-- Opening Marker --

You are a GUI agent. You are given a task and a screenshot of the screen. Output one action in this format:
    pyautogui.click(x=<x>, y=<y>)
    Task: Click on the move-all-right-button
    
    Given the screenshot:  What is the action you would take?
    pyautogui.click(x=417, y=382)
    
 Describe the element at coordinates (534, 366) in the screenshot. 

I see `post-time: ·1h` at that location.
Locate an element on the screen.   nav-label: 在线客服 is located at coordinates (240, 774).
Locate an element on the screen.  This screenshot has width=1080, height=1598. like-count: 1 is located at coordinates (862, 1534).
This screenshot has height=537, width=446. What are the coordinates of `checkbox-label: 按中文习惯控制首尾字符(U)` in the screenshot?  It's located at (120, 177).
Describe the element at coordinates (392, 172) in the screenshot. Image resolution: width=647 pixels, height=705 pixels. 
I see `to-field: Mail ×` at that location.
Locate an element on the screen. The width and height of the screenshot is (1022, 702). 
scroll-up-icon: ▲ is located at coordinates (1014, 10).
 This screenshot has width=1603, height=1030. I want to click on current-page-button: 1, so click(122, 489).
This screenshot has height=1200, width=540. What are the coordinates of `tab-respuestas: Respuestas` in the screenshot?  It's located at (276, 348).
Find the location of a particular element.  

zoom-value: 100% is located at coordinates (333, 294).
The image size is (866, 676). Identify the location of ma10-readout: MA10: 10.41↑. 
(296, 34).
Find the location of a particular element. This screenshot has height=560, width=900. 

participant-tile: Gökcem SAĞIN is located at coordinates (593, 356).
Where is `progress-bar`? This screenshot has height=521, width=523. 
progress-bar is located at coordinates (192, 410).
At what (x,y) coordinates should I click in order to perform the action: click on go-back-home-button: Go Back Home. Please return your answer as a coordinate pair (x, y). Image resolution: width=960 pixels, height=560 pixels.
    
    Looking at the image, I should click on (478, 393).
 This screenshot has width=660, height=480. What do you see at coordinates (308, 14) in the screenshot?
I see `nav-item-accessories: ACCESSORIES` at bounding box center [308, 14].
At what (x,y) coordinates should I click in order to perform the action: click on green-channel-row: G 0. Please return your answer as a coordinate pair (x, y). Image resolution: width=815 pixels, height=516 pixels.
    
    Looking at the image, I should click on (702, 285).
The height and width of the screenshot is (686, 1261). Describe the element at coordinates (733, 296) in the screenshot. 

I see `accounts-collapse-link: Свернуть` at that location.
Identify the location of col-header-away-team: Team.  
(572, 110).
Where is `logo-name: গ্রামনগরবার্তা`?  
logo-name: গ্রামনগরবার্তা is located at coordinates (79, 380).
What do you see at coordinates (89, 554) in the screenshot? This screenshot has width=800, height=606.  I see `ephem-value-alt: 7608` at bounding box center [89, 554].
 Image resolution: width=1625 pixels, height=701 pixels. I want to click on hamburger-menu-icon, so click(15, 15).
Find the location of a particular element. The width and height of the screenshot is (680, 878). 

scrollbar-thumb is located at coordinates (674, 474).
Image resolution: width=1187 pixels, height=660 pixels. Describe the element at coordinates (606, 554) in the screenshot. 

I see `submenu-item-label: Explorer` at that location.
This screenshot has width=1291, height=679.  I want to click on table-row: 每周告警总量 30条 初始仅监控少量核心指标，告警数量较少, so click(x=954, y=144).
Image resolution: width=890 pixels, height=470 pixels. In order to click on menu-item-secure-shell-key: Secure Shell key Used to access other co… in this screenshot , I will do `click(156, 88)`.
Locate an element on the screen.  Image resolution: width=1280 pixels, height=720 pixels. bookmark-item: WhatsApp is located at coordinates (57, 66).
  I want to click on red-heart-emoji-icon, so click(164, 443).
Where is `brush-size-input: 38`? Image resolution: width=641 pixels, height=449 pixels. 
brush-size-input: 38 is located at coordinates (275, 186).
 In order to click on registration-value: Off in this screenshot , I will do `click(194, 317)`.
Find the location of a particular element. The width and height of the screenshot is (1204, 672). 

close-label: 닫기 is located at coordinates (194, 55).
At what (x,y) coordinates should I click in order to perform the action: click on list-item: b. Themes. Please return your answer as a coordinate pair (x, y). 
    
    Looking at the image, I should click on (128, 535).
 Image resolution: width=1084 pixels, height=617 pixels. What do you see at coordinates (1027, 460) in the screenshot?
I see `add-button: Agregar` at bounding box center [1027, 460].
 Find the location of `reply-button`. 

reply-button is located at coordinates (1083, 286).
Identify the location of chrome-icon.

-- Closing Marker --

▶ Task details
Put every line of the listing above into a numbered list, omitting blank lines.

▶ Solution to the problem
1. You are a GUI agent. You are given a task and a screenshot of the screen. Output one action in this format:
2.     pyautogui.click(x=<x>, y=<y>)
3.     Task: Click on the move-all-right-button
4.     Given the screenshot:  What is the action you would take?
5.     pyautogui.click(x=417, y=382)
6.  Describe the element at coordinates (534, 366) in the screenshot. 
7. I see `post-time: ·1h` at that location.
8. Locate an element on the screen.   nav-label: 在线客服 is located at coordinates (240, 774).
9. Locate an element on the screen.  This screenshot has width=1080, height=1598. like-count: 1 is located at coordinates (862, 1534).
10. This screenshot has height=537, width=446. What are the coordinates of `checkbox-label: 按中文习惯控制首尾字符(U)` in the screenshot?  It's located at (120, 177).
11. Describe the element at coordinates (392, 172) in the screenshot. Image resolution: width=647 pixels, height=705 pixels. 
12. I see `to-field: Mail ×` at that location.
13. Locate an element on the screen. The width and height of the screenshot is (1022, 702). 
14. scroll-up-icon: ▲ is located at coordinates (1014, 10).
15.  This screenshot has width=1603, height=1030. I want to click on current-page-button: 1, so click(122, 489).
16. This screenshot has height=1200, width=540. What are the coordinates of `tab-respuestas: Respuestas` in the screenshot?  It's located at (276, 348).
17. Find the location of a particular element.  
18. zoom-value: 100% is located at coordinates (333, 294).
19. The image size is (866, 676). Identify the location of ma10-readout: MA10: 10.41↑. 
20. (296, 34).
21. Find the location of a particular element. This screenshot has height=560, width=900. 
22. participant-tile: Gökcem SAĞIN is located at coordinates (593, 356).
23. Where is `progress-bar`? This screenshot has height=521, width=523. 
24. progress-bar is located at coordinates (192, 410).
25. At what (x,y) coordinates should I click in order to perform the action: click on go-back-home-button: Go Back Home. Please return your answer as a coordinate pair (x, y). Image resolution: width=960 pixels, height=560 pixels.
26.     Looking at the image, I should click on (478, 393).
27.  This screenshot has width=660, height=480. What do you see at coordinates (308, 14) in the screenshot?
28. I see `nav-item-accessories: ACCESSORIES` at bounding box center [308, 14].
29. At what (x,y) coordinates should I click in order to perform the action: click on green-channel-row: G 0. Please return your answer as a coordinate pair (x, y). Image resolution: width=815 pixels, height=516 pixels.
30.     Looking at the image, I should click on (702, 285).
31. The height and width of the screenshot is (686, 1261). Describe the element at coordinates (733, 296) in the screenshot. 
32. I see `accounts-collapse-link: Свернуть` at that location.
33. Identify the location of col-header-away-team: Team.  
34. (572, 110).
35. Where is `logo-name: গ্রামনগরবার্তা`?  
36. logo-name: গ্রামনগরবার্তা is located at coordinates (79, 380).
37. What do you see at coordinates (89, 554) in the screenshot? This screenshot has width=800, height=606.  I see `ephem-value-alt: 7608` at bounding box center [89, 554].
38.  Image resolution: width=1625 pixels, height=701 pixels. I want to click on hamburger-menu-icon, so click(15, 15).
39. Find the location of a particular element. The width and height of the screenshot is (680, 878). 
40. scrollbar-thumb is located at coordinates (674, 474).
41. Image resolution: width=1187 pixels, height=660 pixels. Describe the element at coordinates (606, 554) in the screenshot. 
42. I see `submenu-item-label: Explorer` at that location.
43. This screenshot has width=1291, height=679.  I want to click on table-row: 每周告警总量 30条 初始仅监控少量核心指标，告警数量较少, so click(x=954, y=144).
44. Image resolution: width=890 pixels, height=470 pixels. In order to click on menu-item-secure-shell-key: Secure Shell key Used to access other co… in this screenshot , I will do `click(156, 88)`.
45. Locate an element on the screen.  Image resolution: width=1280 pixels, height=720 pixels. bookmark-item: WhatsApp is located at coordinates (57, 66).
46.   I want to click on red-heart-emoji-icon, so click(164, 443).
47. Where is `brush-size-input: 38`? Image resolution: width=641 pixels, height=449 pixels. 
48. brush-size-input: 38 is located at coordinates (275, 186).
49.  In order to click on registration-value: Off in this screenshot , I will do `click(194, 317)`.
50. Find the location of a particular element. The width and height of the screenshot is (1204, 672). 
51. close-label: 닫기 is located at coordinates (194, 55).
52. At what (x,y) coordinates should I click in order to perform the action: click on list-item: b. Themes. Please return your answer as a coordinate pair (x, y). 
53.     Looking at the image, I should click on (128, 535).
54.  Image resolution: width=1084 pixels, height=617 pixels. What do you see at coordinates (1027, 460) in the screenshot?
55. I see `add-button: Agregar` at bounding box center [1027, 460].
56.  Find the location of `reply-button`. 
57. reply-button is located at coordinates (1083, 286).
58. Identify the location of chrome-icon.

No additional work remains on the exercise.